Text excerpt
Two things work against Tannehill: he was bad in a season when three
other rookie quarterbacks were very good to excellent, but that's
more a matter of perception. And he's old. At 25, he's but months
younger than Stafford and Josh Freeman. He's not comparing brands of
glucosamine chondroitin with Brandon Weeden, but he's not a baby face
still growing into his body. As an athlete, Tannehill's arrived.
Tannehill
won't see significant snaps in the preseason, and what snaps he sees
will not tell us much, but his risk and potential personify the Dolphins franchise. They
want to be an up-and-comer, on the verge of building a contender. If
Tannehill fails, they'll likely fall back among the gravediggers digging their own graves.
Miami
emphasized skill position talent in free agency, signing Mike
Wallace, Dustin Keller and Brandon Gibson, but allowing left tackle Jake Long to sign with St. Louis. Gibson and Keller are interesting as
players whose individual EPA/P significantly outperformed their
team's passing EPA/P.
Year | Keller EPA/P | Jets EPA/P |
2008 | 0.25 | 0.06 |
2009 | 0.15 | -0.06 |
2010 | 0.03 | 0.02 |
2011 | 0.09 | 0.01 |
2012 | 0.33 | -0.08 |
Year | Gibson EPA/P | Rams EPA/P |
2009 | -0.11 | -0.16 |
2010 | 0.1 | -0.01 |
2011 | 0.2 | -0.15 |
2012 | 0.46 | 0.06 |
There's
an undoubted sense of untapped potential there, and should Wallace
bounce back to his level from 2009-2011 in which (passes to, from a very good quarterback, and in a consistently successful passing offense) Wallace averaged 59.8 EPA a season, and with Lamar Miller at
running back, Miami has the makings of a top-ten collection of skill-position talent.

What the task requires
Answer these questions using the text on Tannehill and the Dolphins:
1. How old is Tannehill?
2. Which left tackle did Miami allow to sign with St. Louis?
3. How much EPA did Wallace average per season from 2009 to 2011?
The stored entries are separate material and unrelated to the Dolphins text.

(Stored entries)
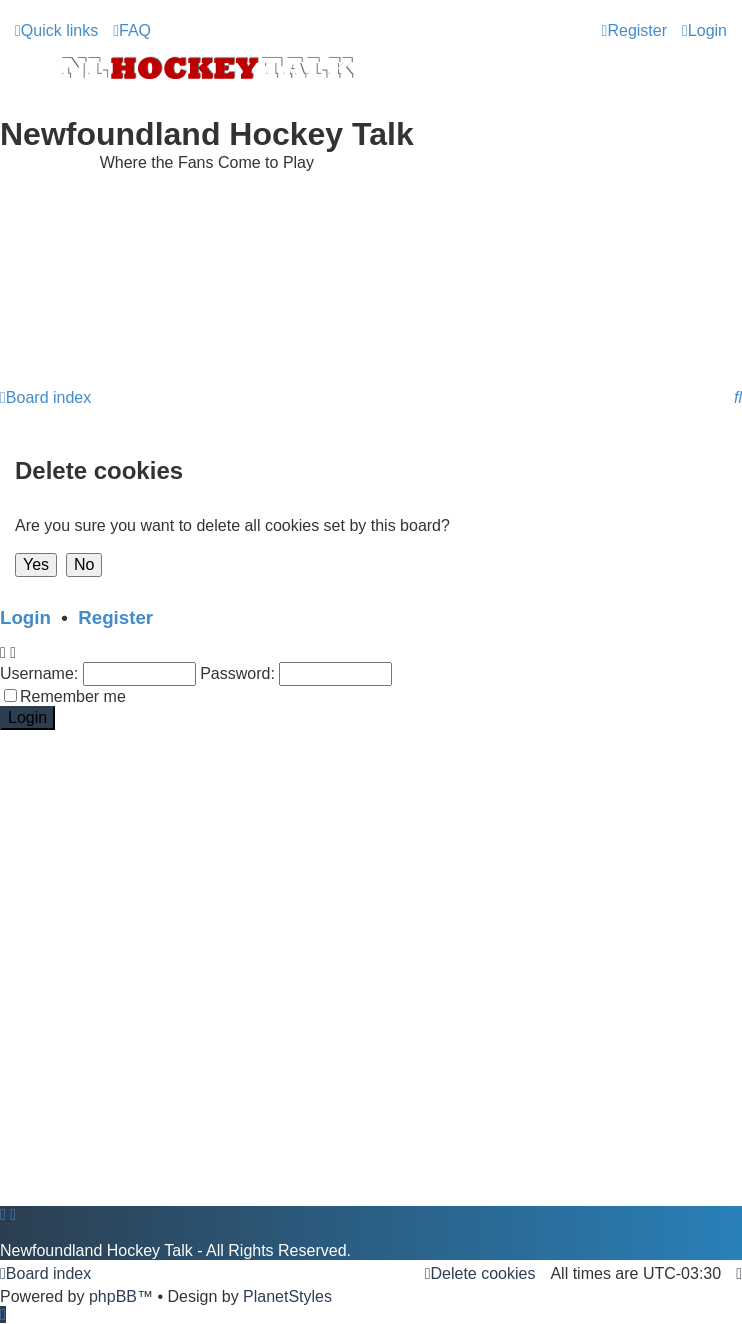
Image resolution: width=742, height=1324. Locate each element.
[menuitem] (132, 30)
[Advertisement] (371, 329)
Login (25, 617)
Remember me (73, 696)
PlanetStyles (287, 1296)
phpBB (113, 1296)
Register (115, 617)
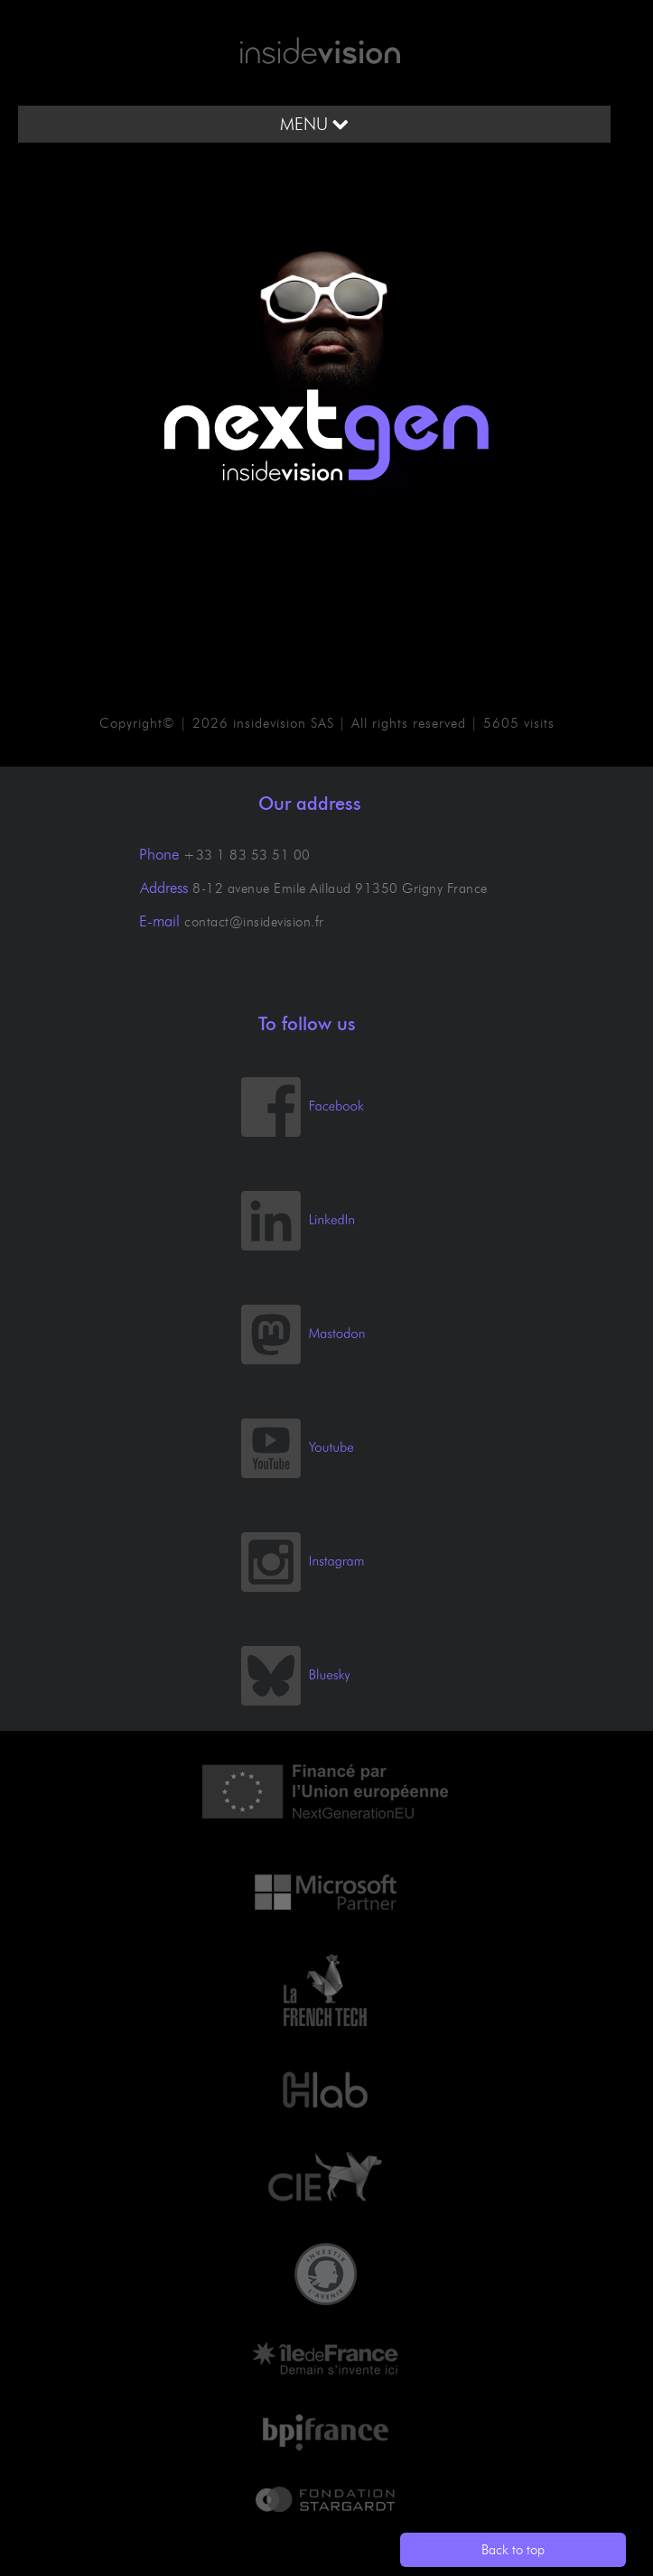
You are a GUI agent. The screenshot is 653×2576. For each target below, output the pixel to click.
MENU (314, 124)
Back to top (513, 2550)
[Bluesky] (312, 1701)
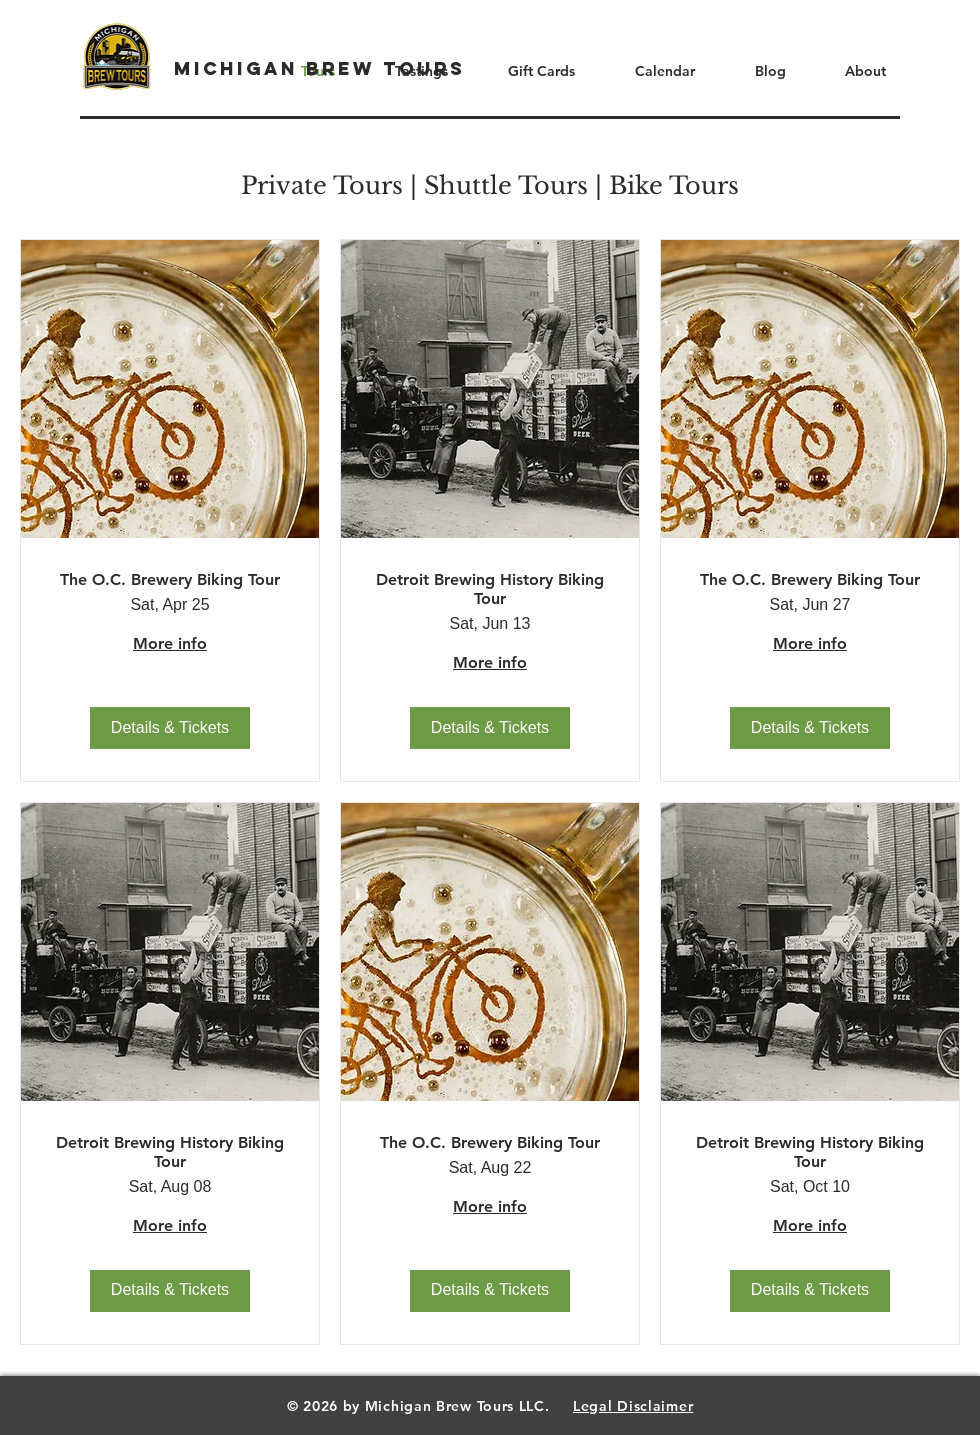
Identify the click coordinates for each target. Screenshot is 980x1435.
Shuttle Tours (506, 185)
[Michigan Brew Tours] (319, 69)
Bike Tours (674, 185)
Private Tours (322, 185)
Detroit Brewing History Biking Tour (490, 589)
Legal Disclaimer (633, 1406)
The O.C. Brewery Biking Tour (170, 579)
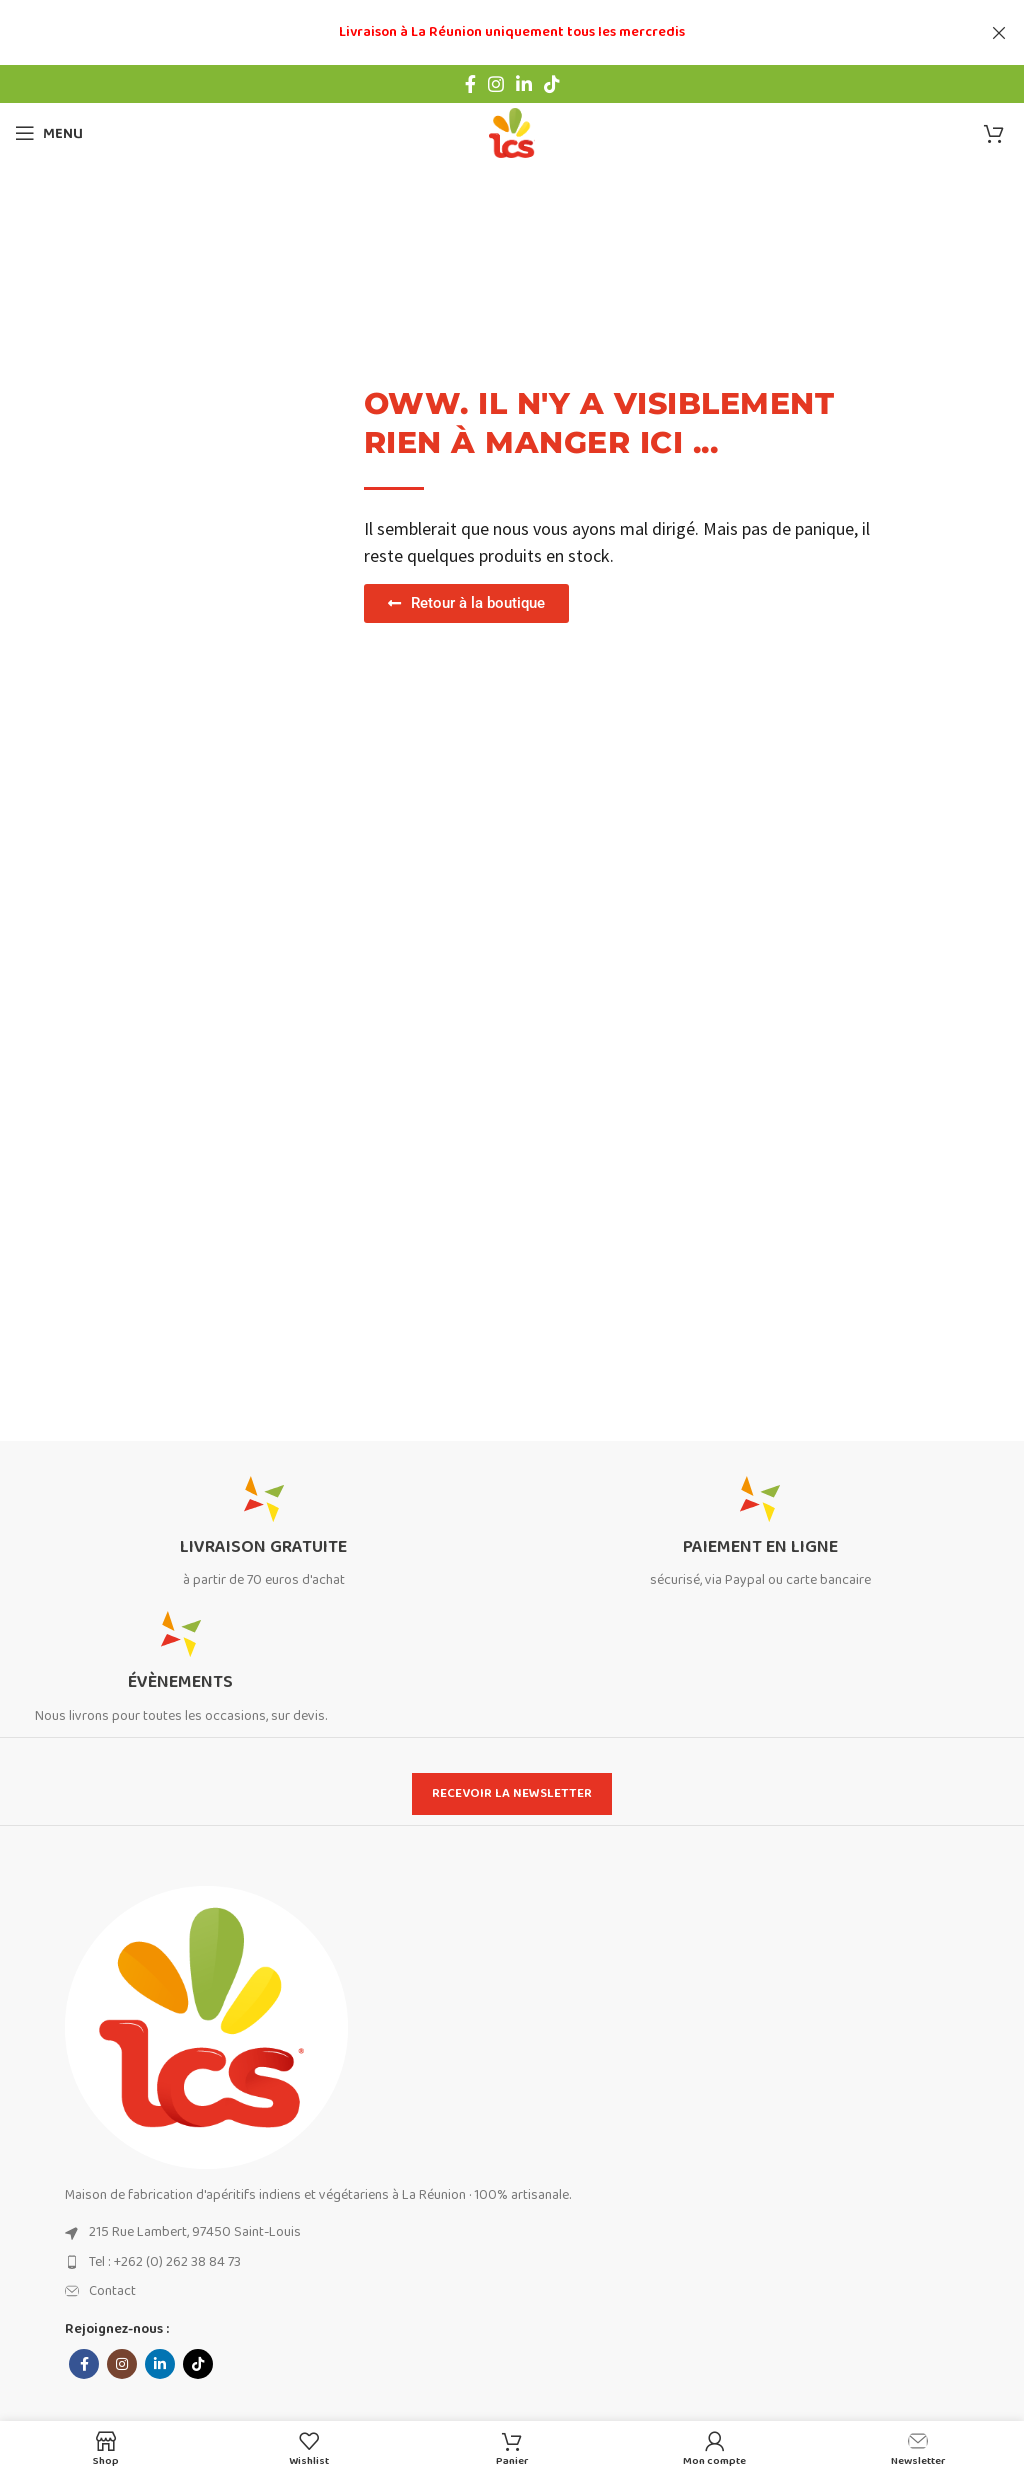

Completed task
1. 25
2. Jake Long
3. 59.8 EPA a season